§ Problem requirements:
Please continue the piece about Judge Wilkinson's order in the Abrego Garcia case, starting right after its last sentence.

§ Text shown:

• • • •

Not long ago, I described how one of the most respected conservative judges in the nation during my law school days was J. Michael Luttig. Judge Luttig, of the Fourth Circuit, was often on the short list to be a Supreme Court Justice, and considered a top “feeder” judge to prized Supreme Court clerkships, especially for members of the Federalist Society.
So in recent years, as Judge Luttig has raised alarms about Trump’s excesses, and the fraying of our national rule of law, we should all pay attention.
But he wasn’t the only Fourth Circuit star at the time.
There is another: Judge J. Harvie Wilkinson of the Fourth Circuit—a Reagan appointee—has also been among the most highly regarded conservative jurists in the nation for a generation. Also a “feeder” to the Supreme Court, and also an oft-mentioned potential Supreme Court justice.
Which makes the opinion he wrote yesterday as striking as Judge Luttig’s warnings. Every American should read the words he carefully chose in rejecting the Trump Administration’s effort to defy a recent 9-0 Supreme Court order demanding that it “facilitate” the release of Kilmar Abrego Garcia from the foreign gulag to which he was sent in error.
Here is the opening of Wilkinson’s Order:
“It is difficult in some cases to get to the very heart of the matter. But in this case, it is not hard at all. The government is asserting a right to stash away residents of this country in foreign prisons without the semblance of due process that is the foundation of our constitutional order. Further, it claims in essence that because it has rid itself of custody that there is nothing that can be done.

• • • •

(Source records)
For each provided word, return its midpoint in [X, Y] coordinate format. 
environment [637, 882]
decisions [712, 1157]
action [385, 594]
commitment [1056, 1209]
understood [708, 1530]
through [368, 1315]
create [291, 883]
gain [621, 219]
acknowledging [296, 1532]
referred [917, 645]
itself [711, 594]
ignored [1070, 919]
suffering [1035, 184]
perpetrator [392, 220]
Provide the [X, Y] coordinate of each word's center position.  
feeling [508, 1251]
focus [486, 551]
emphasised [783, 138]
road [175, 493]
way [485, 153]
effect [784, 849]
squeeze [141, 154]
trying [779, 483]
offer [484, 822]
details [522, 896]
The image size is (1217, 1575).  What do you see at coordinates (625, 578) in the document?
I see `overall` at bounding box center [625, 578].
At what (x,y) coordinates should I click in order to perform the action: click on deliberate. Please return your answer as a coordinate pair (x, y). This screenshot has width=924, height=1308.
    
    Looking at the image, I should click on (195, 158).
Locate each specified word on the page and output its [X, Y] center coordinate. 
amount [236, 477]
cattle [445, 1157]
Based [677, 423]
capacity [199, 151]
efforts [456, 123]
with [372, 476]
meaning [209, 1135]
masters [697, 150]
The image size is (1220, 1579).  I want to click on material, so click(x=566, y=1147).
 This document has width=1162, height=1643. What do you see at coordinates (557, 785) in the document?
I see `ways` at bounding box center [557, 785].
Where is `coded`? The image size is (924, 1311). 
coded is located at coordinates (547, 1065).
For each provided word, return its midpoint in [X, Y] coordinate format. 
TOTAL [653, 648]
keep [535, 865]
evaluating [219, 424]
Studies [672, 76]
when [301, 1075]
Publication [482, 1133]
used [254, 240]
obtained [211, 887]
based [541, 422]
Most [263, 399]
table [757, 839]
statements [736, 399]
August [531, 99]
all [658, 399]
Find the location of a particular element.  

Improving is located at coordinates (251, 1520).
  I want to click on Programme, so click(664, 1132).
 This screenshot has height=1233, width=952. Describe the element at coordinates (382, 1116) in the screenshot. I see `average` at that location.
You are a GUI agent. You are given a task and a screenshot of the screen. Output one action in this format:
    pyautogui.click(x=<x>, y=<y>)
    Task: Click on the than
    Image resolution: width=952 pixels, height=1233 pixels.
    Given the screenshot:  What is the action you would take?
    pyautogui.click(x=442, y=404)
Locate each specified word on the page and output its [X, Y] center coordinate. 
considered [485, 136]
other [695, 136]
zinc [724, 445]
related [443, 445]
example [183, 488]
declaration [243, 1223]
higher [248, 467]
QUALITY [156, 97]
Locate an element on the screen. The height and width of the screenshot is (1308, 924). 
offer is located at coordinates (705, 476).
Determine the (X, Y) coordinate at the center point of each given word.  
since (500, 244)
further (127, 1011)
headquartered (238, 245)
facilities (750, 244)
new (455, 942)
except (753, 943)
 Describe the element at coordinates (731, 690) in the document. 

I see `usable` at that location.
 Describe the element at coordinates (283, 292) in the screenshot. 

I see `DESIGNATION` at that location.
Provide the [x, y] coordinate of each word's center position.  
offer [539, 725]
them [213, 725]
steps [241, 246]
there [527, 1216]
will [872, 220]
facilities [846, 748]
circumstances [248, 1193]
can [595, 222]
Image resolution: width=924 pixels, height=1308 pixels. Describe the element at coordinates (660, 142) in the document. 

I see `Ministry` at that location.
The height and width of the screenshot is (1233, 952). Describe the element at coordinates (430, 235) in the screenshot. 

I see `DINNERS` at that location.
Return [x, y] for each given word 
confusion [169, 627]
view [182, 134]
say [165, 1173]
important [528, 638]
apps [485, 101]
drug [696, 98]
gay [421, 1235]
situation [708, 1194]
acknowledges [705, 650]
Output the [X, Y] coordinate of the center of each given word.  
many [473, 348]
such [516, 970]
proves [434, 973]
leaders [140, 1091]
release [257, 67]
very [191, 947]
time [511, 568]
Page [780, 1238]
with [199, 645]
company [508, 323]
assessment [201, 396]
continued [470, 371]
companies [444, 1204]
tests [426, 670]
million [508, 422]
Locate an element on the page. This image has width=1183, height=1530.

• • • •

§ Expected answer:
This should be shocking not only to judges, but to the intuitive sense of liberty that Americans far removed from courthouses still hold dear.”
Got your attention?
Wilkinson continues:
“The government asserts that Abrego Garcia is a terrorist and a member of MS-13. Perhaps, but perhaps not. Regardless, he is still entitled to due process….Moreover, the government has conceded that Abrego Garcia was wrongly or “mistakenly” deported. Why then should it not make what was wrong, right?”
The opinion then summarizes that the Supreme Court unanimously ordered the Trump Administration “to ‘facilitate’ Abrego Garcia’s release from custody in El Salvador and to ensure that his case is handled as it would have been had he not been improperly sent to El Salvador.” (This essentially rebuts public lies by Trump and his minions about what the Supreme Court had ruled).
While granting some discretion to the government, Wilkinson writes, that language does not “allow the government to do essentially nothing."
“Facilitate” is an active verb. It requires that steps be taken as the Supreme Court has made perfectly clear….The plain and active meaning of the word cannot be diluted by its constriction, as the government would have it, to a narrow term of art.”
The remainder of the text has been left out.